→ **DATASET RECORDS**:
========================================

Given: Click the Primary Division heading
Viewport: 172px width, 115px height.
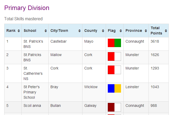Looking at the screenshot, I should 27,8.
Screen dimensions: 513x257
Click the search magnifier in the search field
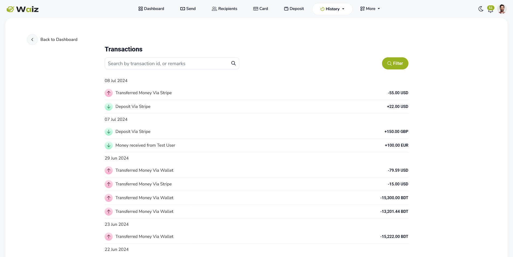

========================================

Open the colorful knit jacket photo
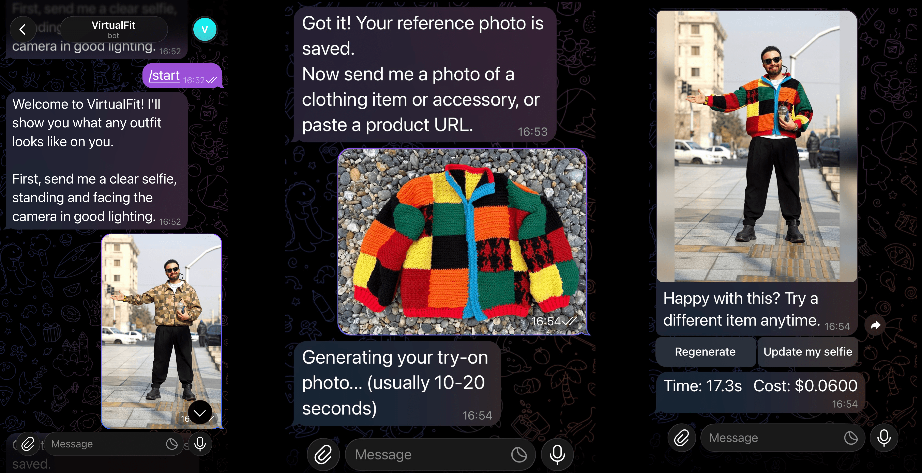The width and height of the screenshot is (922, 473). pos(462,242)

========================================

→ **WORK TO DO**:
Output everything from the line containing "Given: Click the Primary Division heading" down to the line containing "Click the search" as a JSON list of strings, one string per line, with blank lines omitted. Leave the pictures out of the answer.

→ **REPLY**:
[
  "Given: Click the Primary Division heading",
  "Viewport: 172px width, 115px height.",
  "Looking at the screenshot, I should 27,8.",
  "Screen dimensions: 513x257",
  "Click the search magnifier in the search field"
]